When the ground truth arrives too late to train your machine learning model.

The idea

To train a Machine Learning model, you need Features (the inputs, like a user's browsing history) and Labels (the actual outcome, like "Did they click the ad?"). In many systems, you know the Features immediately, but you have to wait to find out the Label. For an ad-click, you only wait 5 seconds. But what if you are predicting "Will this credit card transaction result in a chargeback?" It can take 60 days for a bank to finalize a chargeback. This is called Label Delay.

Step 1: A user makes a transaction on January 1st.

How it works (Observation Windows)

Because of Label Delay, you cannot use data from the last 60 days to train your model, because you don't actually know if they are chargebacks yet.

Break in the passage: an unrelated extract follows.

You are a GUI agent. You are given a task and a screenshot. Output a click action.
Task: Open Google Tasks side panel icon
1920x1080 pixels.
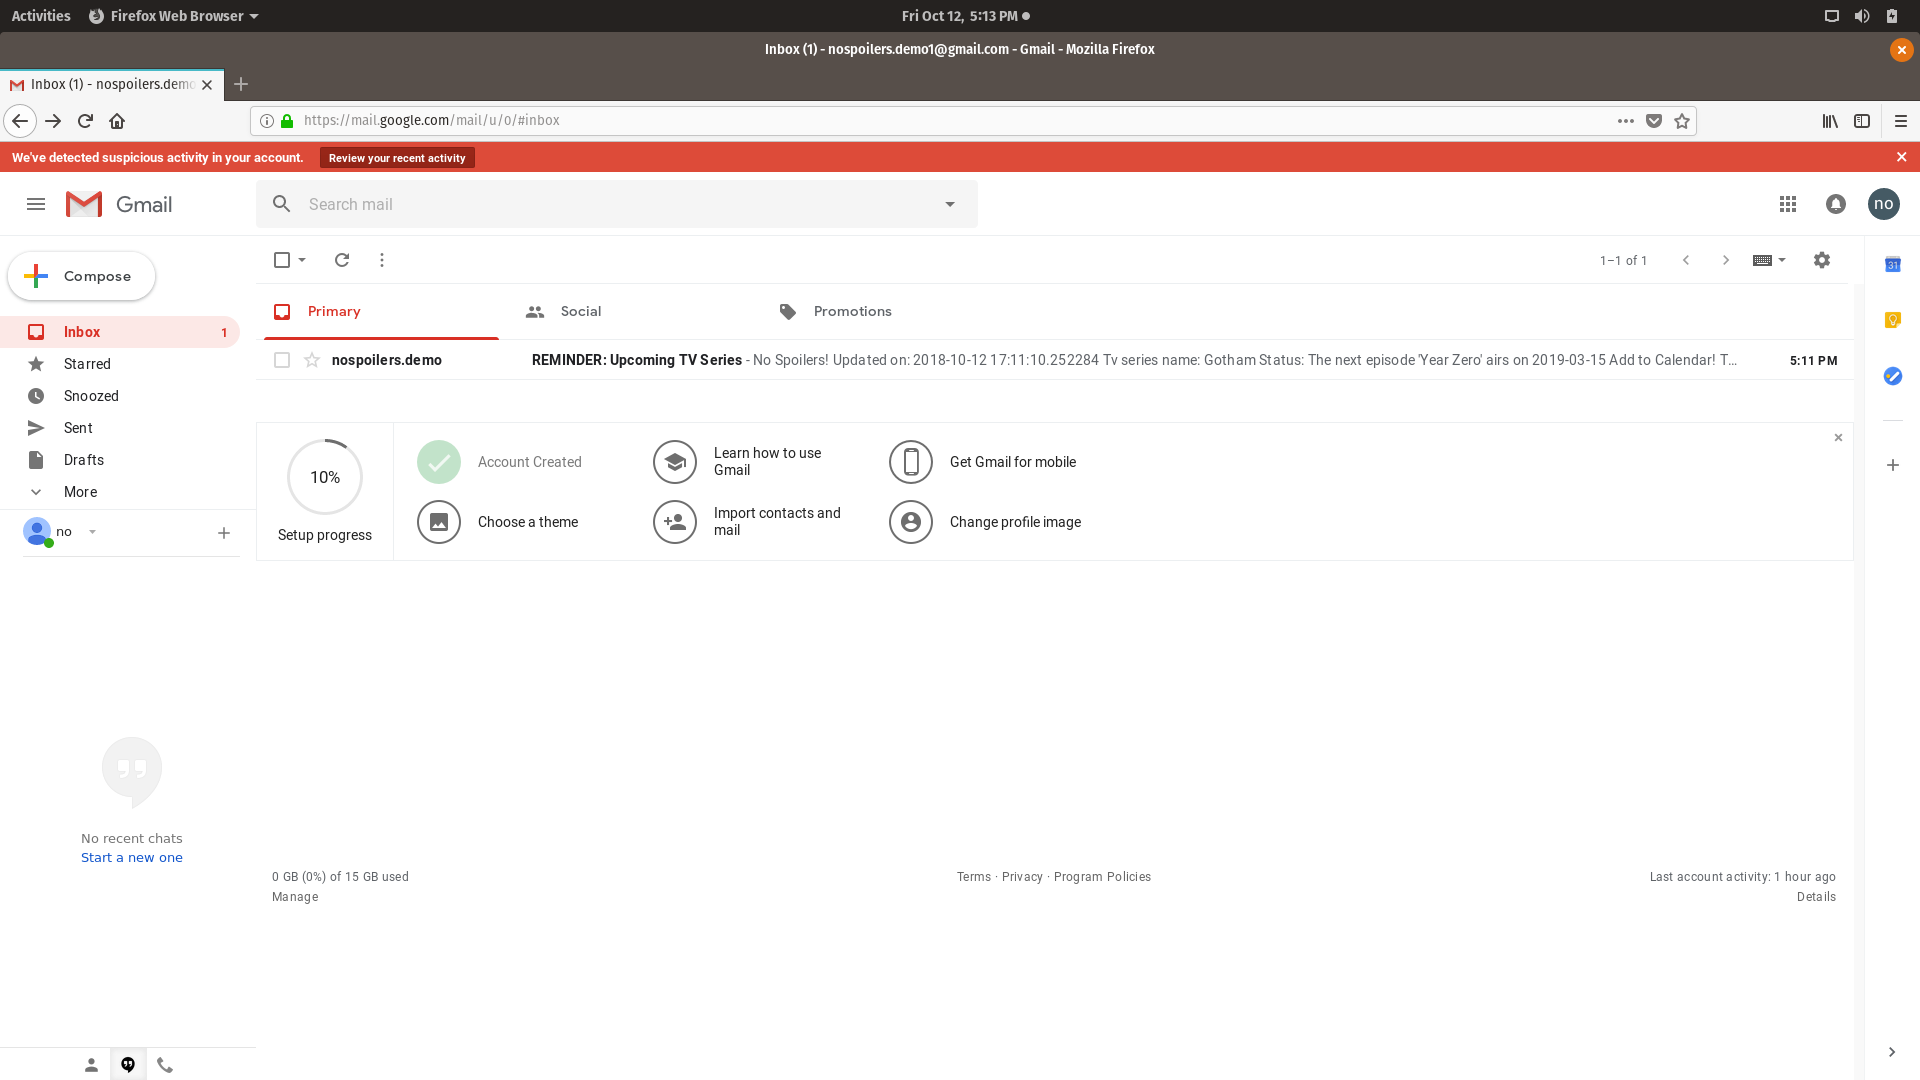(x=1892, y=376)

If you naively train your model on yesterday's data, it will assume 0% chargebacks and learn the wrong thing. You have to enforce a strict Observation Window and only train on data older than the delay period.

# The naive, incorrect way (Labels are immature!)
# We use all data up to today. 
training_data = get_data(end_date=datetime.today())

# The correct way (Accounting for Label Delay)
# If chargebacks take 60 days to settle, we must discard 
# the most recent 60 days of data from our training set.
safe_end_date = datetime.today() - timedelta(days=60)
training_data = get_data(end_date=safe_end_date)

model.fit(training_data)

Cost

By dropping the most recent 60 days of data, your model is always 2 months blind. If scammers invent a brand new type of credit card fraud today, your model won't even begin to see the training labels for it until two months from now. Your business absorbs losses during that entire blind spot.

Watch out for

Proxy Labels: To fix the blind spot, companies often invent "Proxy Labels". Instead of waiting 60 days for a real bank chargeback, they train a secondary, faster model to predict "Did the user complain to customer support within 24 hours?". It's not perfectly accurate, but it gives the system an immediate signal to fight rapidly evolving fraud.